El 22 de febrero de 1939 fallecía en Colliure don Antonio Machado. Se fue de la vida, como había escrito, ligero de equipaje. Dejaba tras de sí una España derrotada en la que el poeta no podía tener sitio. De su último y agónico periplo da noticia con precisión Corpus Barga. Últimos versos mirando al mar. Últimos suspiros por y para España. Envejecido y derrotado, se murió don Antonio. Acaso el poeta por excelencia a la hora de buscar el legado moral de un tiempo y un país que se despedía de su segunda edad de oro acosado y perseguido por un afán destructivo que conmovió al mundo.
Aliño indumentario descuidado, versos contados con los dedos, sin la pulcritud juanramoniana, sin la musicalidad de Darío. Pero viendo claro pasado y presente. Pero haciendo de la tarde una cita poética ineludible. Todos los tópicos del 98, la Castilla miserable y terrible, la sangre de Caín. La España que bostezaba. El hombre del casino provinciano. El desgarro ante la muerte de Leonor. El erotismo difícilmente contenible transmitido a Guiomar. La apócrifa verdad de Mairena, apócrifa y lúcida, socrática, sabia, irónica.
El tiempo que somos entre Bergson y Heidegger. La agonía unamuniana. La envidiable inspiración para retratos poéticos nunca superados. El compromiso cívico. El legado institucionista. La bienamada y soñada república. La espectral noche en la que asesinaron a Lorca, eternamente fantasmagórica, inolvidable pesadilla el oprobioso crimen.
El tiempo que somos, digo. Bergson, insisto, el tuno del que tanto aprendió del que le habló a su querido don Miguel. El tiempo, la historia, el amor, la leyenda, lo terrible, la miseria.
Tres cuartos de siglo después de su muerte, don Antonio Machado es, ante todo y sobre todo, un poeta necesario, por ética y por estética, por forma y contenido, la forma que, según Flaubert, era la hoguera que provocaba el fondo.
Un poeta necesario, en efecto, para pensar España, para repensar la historia, para añorar referentes lúcidos y honestos, para ver que lo bello y lo sublime no son necesariamente, con permiso de Kant, incompatibles con una expresión austera, sencilla.
Un poeta necesario para que la izquierda se mire en su propio espejo.

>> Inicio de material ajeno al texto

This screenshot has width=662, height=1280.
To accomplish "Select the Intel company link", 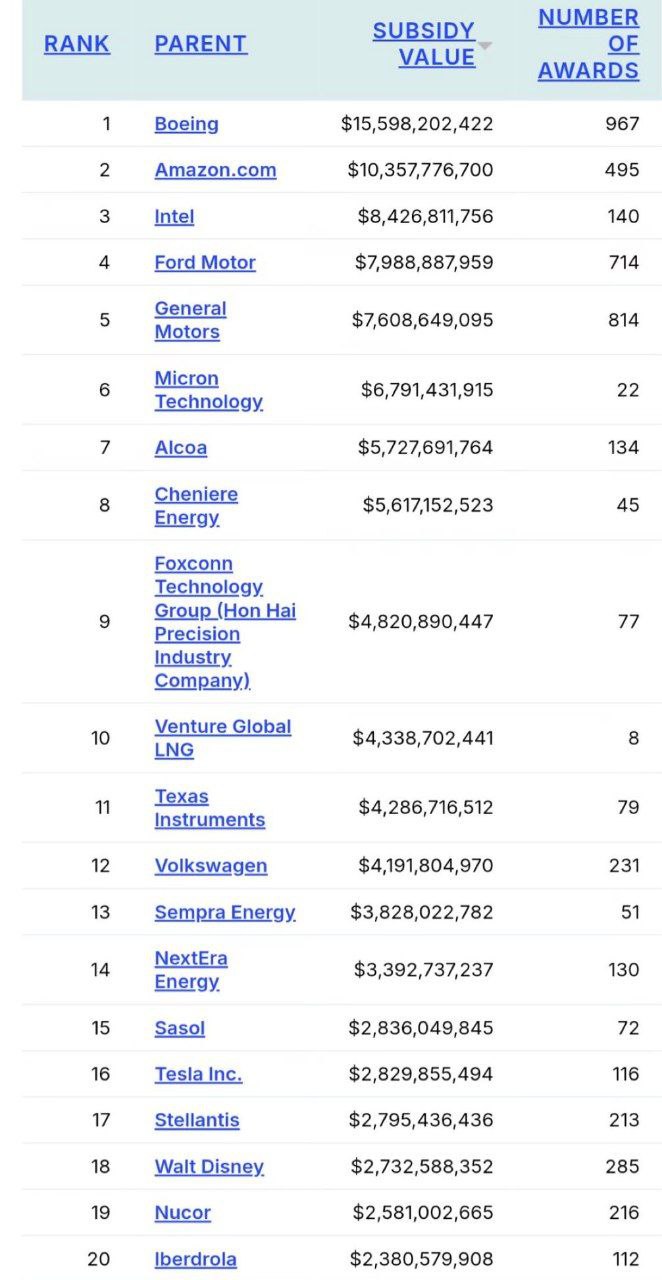I will coord(174,216).

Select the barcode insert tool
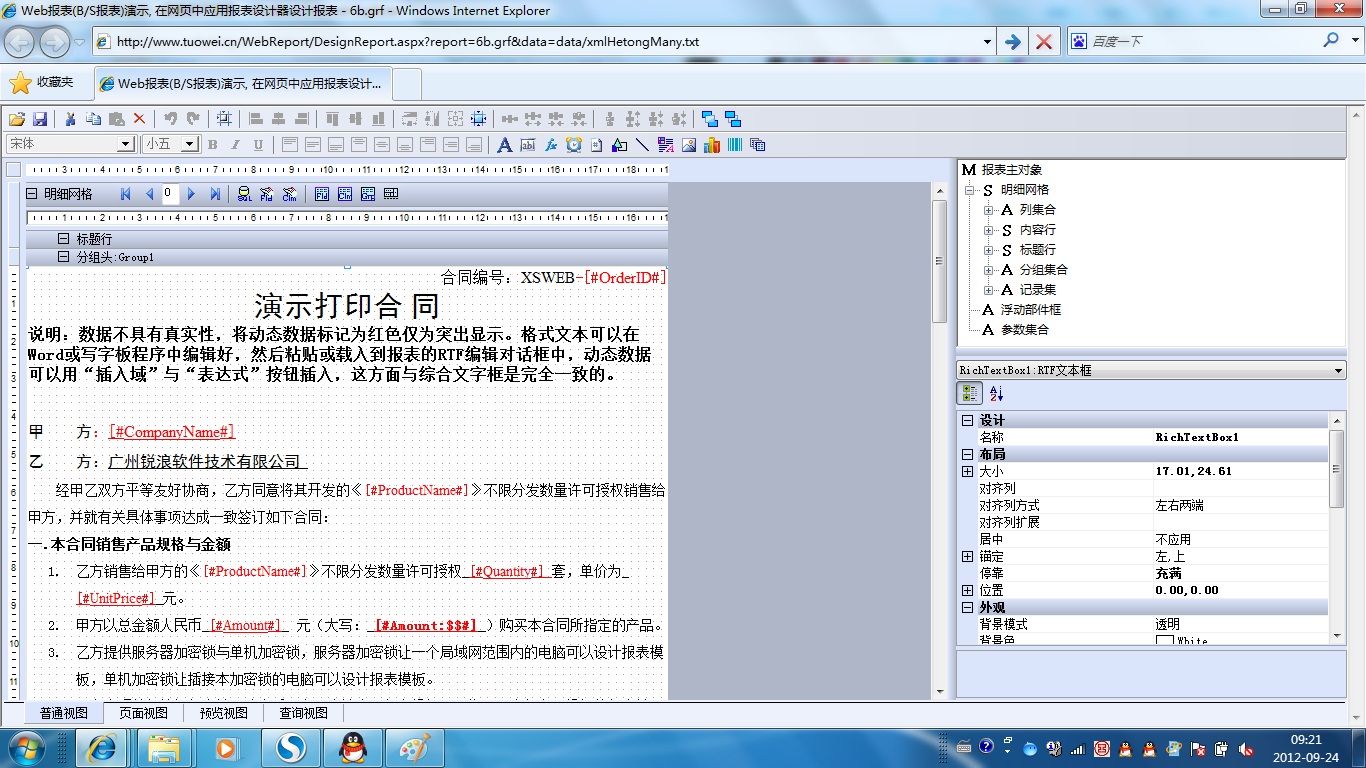(x=735, y=145)
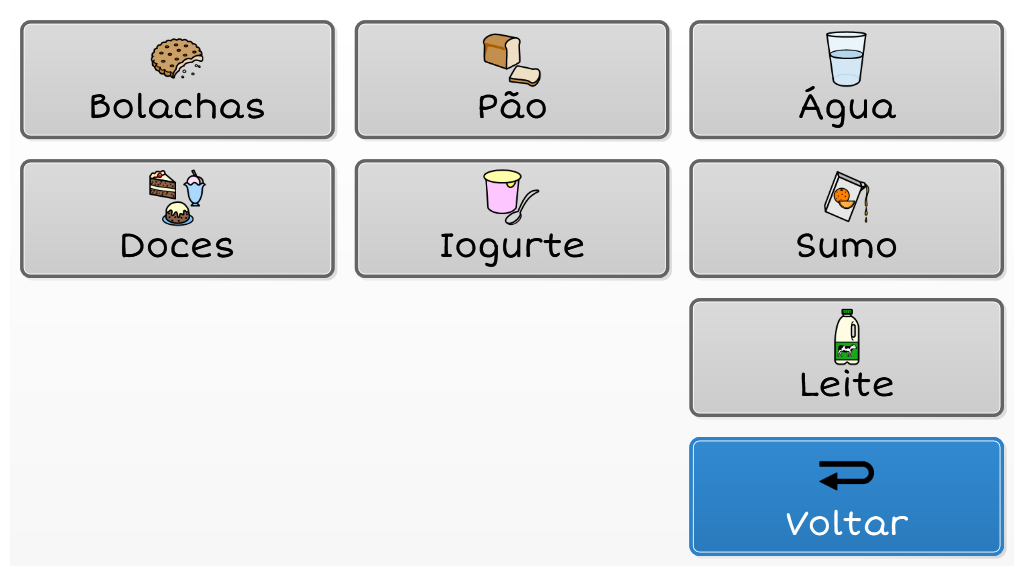1024x576 pixels.
Task: Click the "Bolachas" text label
Action: click(x=177, y=107)
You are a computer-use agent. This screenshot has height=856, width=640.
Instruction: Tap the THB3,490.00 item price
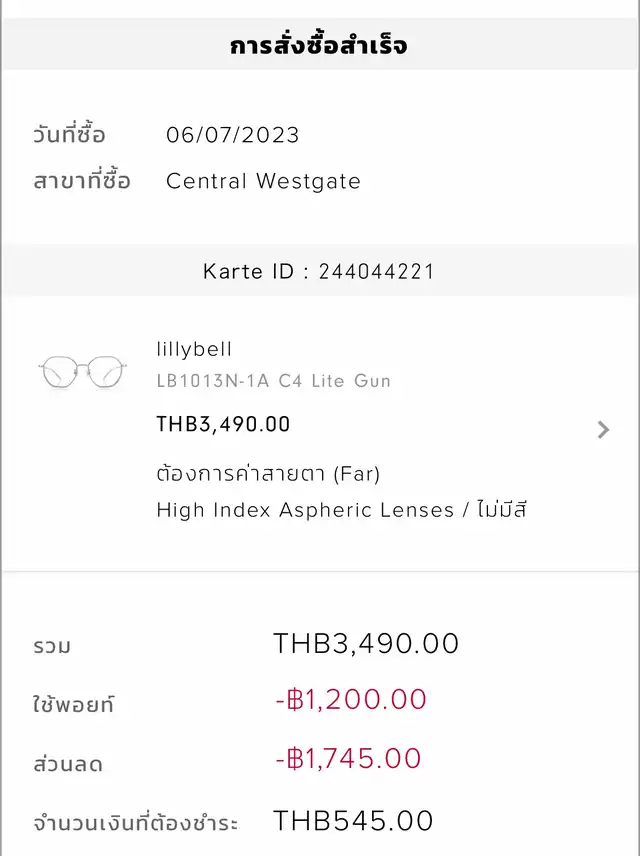223,424
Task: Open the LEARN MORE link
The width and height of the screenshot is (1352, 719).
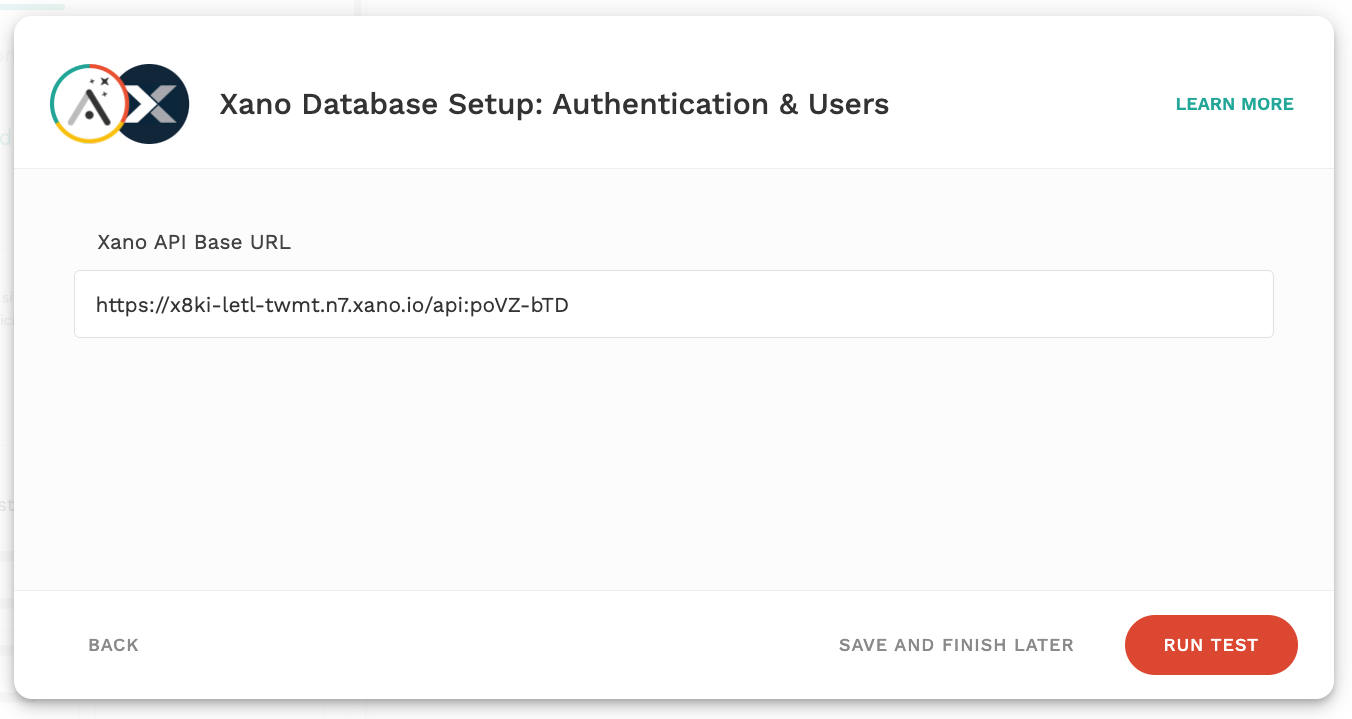Action: 1234,104
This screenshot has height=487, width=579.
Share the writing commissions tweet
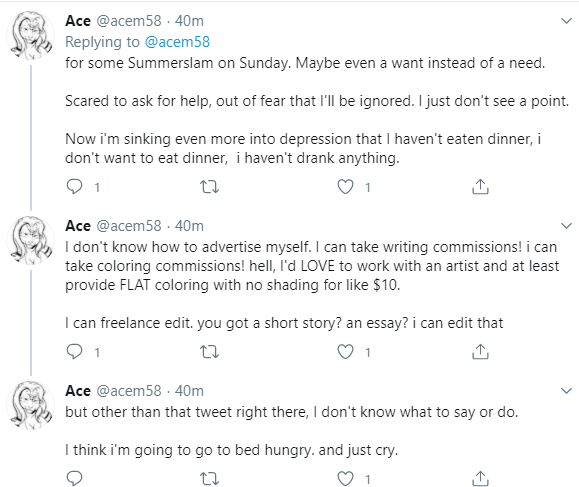[480, 351]
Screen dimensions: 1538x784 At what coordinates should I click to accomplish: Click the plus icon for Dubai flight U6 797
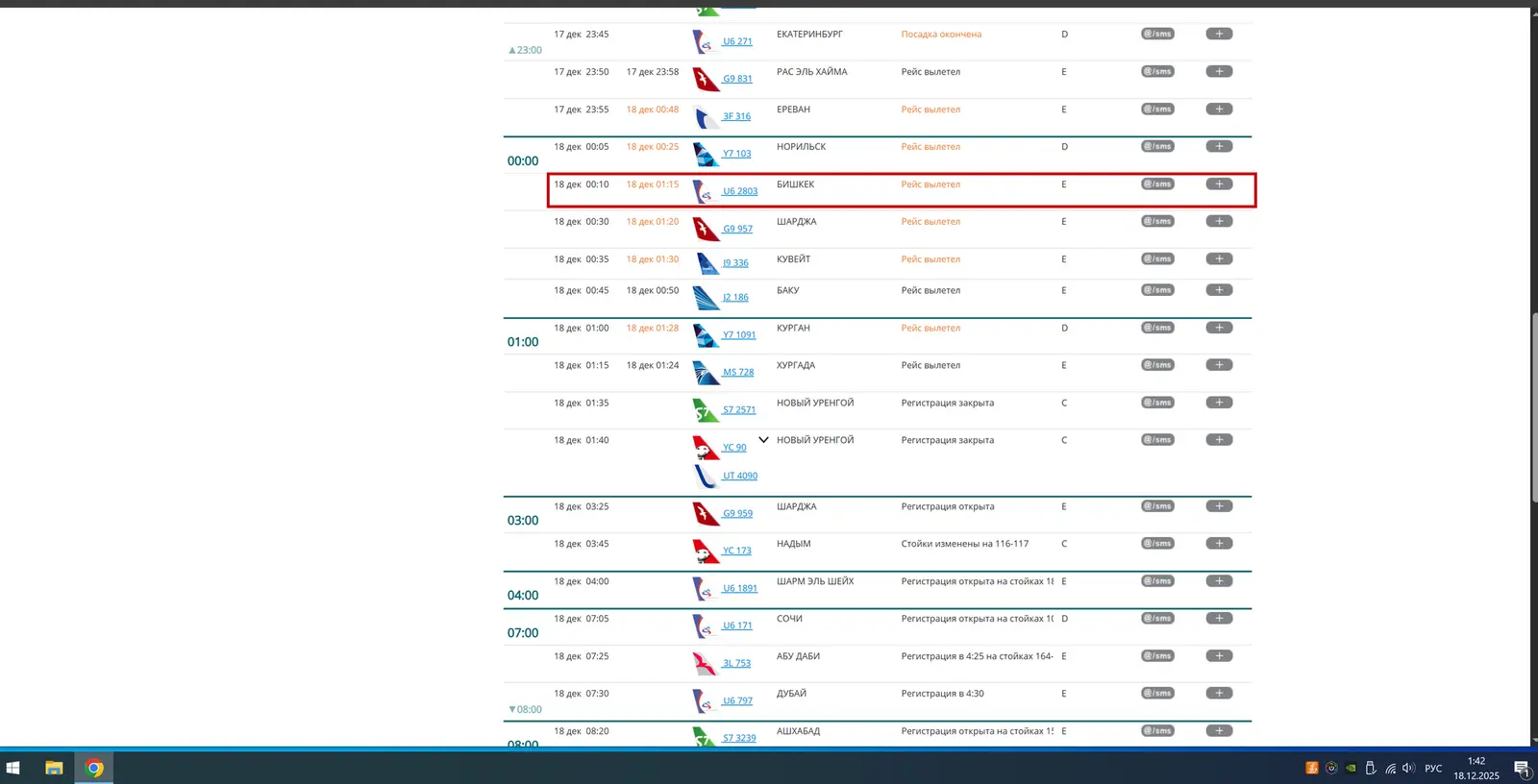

Un poeta necesario para demostrar que la mejor poesía no está reñida con un compromiso ético insobornable. Un poeta necesario para estos tiempos de orfandad intelectual.
Soria, el río Duero, el viejo olmo, el Dios Ibero, Leonor, Guiomar, Abel Martín, Mairena. ¿Cómo explicarnos España sin ellos? ¿Cómo hacer calas en nuestra mejor literatura sin todos esos apeaderos de lujo?
Flechas de Cupido, Mañara, rosas con fragancia poética. Y, en medio de todo ello, sobriedad, ninguna estridencia, poesía sin torbellinos, sin mezcolanzas empalagosas, sin sobrantes. Poesía sin excesos barrocos, directa al corazón, regalo al entendimiento. Cita con la intrahistoria que en su día atisbó Unamuno. Machado es el siempre de nuestra poesía, el ayer no acabado, el presente no menos imperfecto. Y el futuro que está por escribir, pero que tendrá que contar con la obra machadiana, con la España que quiso y no pudo ser, la de la rabia y la de la idea. Con el manantial sereno, pero vivo y permanente, del que brota esa cumbre poética que es su obra.
Repito: un poeta siempre y todavía necesario. Y esos versos últimos que hablan de mar y de la infancia, en los que se sumergió camino de aquella muerte que cruzó la frontera.